● **Excerpted passage**:
2. Don’t be an Ulam Coward!

Suppose tomorrow's weather forecast shows a 40 percent chance of rain and I offer you this bet:

If it rains, I'll pay you $2

If it stays dry, you pay me $1.

These are 2:1 ("two-to-one") odds: you risk $1 to win $2. Should you take this bet? There are three questions to consider.

First, are the odds favourable? If you believe what the forecast says (i.e., that the chance of rain is 40 percent) then the odds implied by your belief are 1.5:1, meaning that minimum bet you should be willing to accept is:

If it rains, I'll pay you $1.50

If it stays dry, you pay me $1

At these 1.5:1 odds, a 40 percent chance of rain makes the bet exactly break even. Any better odds—like the 2:1 I'm offering—create a favorable opportunity.

Second, what’s the expected value? With a 40 percent chance of winning $2 and a 60 percent chance of losing $1, you’d expect to make 20 cents on average each time you took this bet. Expected value is different from favourable odds: you could have favourable odds but tiny expected gains, or unfavourable odds but positive expected gains if the payoff is large enough.

● **Given instruction A**: Could you convert the records below, starting at the line containing "Given: Click the 22 May 2026 date" and ending at the line containing "Action: 888,456", into a Markdown table with the columns Row and Line, giving each line its row number and leaving out blank lines?

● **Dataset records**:
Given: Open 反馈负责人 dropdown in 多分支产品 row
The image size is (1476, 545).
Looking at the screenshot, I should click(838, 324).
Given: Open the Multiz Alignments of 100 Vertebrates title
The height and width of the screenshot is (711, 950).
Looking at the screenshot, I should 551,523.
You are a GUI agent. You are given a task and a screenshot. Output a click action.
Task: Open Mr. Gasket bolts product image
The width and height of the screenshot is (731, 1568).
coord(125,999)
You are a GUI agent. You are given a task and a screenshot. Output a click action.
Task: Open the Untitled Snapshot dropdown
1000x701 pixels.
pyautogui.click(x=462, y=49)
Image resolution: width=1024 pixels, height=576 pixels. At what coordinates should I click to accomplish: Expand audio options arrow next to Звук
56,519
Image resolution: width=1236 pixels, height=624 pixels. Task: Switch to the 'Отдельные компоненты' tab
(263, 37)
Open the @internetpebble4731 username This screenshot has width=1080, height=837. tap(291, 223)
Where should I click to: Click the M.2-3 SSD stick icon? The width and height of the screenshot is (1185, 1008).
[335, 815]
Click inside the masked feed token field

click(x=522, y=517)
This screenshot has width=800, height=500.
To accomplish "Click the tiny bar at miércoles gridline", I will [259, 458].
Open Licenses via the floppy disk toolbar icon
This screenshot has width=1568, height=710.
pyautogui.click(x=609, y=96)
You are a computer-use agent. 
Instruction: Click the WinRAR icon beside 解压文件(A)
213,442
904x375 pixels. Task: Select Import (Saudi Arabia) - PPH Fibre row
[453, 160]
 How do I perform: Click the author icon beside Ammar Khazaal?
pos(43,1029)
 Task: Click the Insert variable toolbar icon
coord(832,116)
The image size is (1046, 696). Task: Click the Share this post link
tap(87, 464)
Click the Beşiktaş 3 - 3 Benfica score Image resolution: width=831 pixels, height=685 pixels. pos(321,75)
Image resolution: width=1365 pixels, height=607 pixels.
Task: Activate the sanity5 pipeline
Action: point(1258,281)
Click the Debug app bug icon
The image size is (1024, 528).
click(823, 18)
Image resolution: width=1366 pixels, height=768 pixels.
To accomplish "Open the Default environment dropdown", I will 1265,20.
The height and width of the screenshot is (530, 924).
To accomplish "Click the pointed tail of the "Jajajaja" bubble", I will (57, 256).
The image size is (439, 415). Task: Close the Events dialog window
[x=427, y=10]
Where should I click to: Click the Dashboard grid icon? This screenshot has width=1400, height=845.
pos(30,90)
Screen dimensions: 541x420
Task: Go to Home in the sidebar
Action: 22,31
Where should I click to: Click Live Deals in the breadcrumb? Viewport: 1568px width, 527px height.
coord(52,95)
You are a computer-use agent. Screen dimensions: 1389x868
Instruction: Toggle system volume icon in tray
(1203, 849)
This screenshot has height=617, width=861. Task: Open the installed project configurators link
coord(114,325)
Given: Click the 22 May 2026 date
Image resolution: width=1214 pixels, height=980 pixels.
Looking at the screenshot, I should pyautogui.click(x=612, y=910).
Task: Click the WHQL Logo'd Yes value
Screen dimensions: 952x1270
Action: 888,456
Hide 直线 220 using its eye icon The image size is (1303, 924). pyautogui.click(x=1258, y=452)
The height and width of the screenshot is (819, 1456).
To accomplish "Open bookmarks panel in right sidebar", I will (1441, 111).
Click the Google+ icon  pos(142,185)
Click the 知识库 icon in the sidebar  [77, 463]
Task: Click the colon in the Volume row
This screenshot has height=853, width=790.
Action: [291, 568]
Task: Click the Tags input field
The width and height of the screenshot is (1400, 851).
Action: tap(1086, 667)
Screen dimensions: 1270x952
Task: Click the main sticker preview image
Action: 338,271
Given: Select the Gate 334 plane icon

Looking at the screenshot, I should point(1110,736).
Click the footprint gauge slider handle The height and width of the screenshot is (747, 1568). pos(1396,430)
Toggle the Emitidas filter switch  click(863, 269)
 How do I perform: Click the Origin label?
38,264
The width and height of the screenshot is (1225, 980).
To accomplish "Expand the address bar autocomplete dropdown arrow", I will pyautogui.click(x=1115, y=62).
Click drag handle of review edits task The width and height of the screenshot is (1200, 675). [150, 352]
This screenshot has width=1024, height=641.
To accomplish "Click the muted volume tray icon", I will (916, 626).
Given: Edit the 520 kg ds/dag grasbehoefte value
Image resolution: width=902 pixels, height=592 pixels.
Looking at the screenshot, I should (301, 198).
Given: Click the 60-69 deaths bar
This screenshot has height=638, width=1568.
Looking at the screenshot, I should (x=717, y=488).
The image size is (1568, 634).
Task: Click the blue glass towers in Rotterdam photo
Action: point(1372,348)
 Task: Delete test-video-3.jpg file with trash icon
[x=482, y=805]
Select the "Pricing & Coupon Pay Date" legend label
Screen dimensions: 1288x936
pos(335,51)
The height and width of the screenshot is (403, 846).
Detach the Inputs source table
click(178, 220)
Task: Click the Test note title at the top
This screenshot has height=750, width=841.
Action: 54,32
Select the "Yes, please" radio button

● **Given instruction B**: Can you reproduce the passage on betting odds above, starting at "Suppose tomorrow's weather" and ending at "questions to consider.", with "bet" renamed to "wager" throughout?

● **Written response A**:
| Row | Line |
|---|---|
| 1 | Given: Click the 22 May 2026 date |
| 2 | Image resolution: width=1214 pixels, height=980 pixels. |
| 3 | Looking at the screenshot, I should pyautogui.click(x=612, y=910). |
| 4 | Task: Click the WHQL Logo'd Yes value |
| 5 | Screen dimensions: 952x1270 |
| 6 | Action: 888,456 |

● **Written response B**:
Suppose tomorrow's weather forecast shows a 40 percent chance of rain and I offer you this wager:

If it rains, I'll pay you $2

If it stays dry, you pay me $1.

These are 2:1 ("two-to-one") odds: you risk $1 to win $2. Should you take this wager? There are three questions to consider.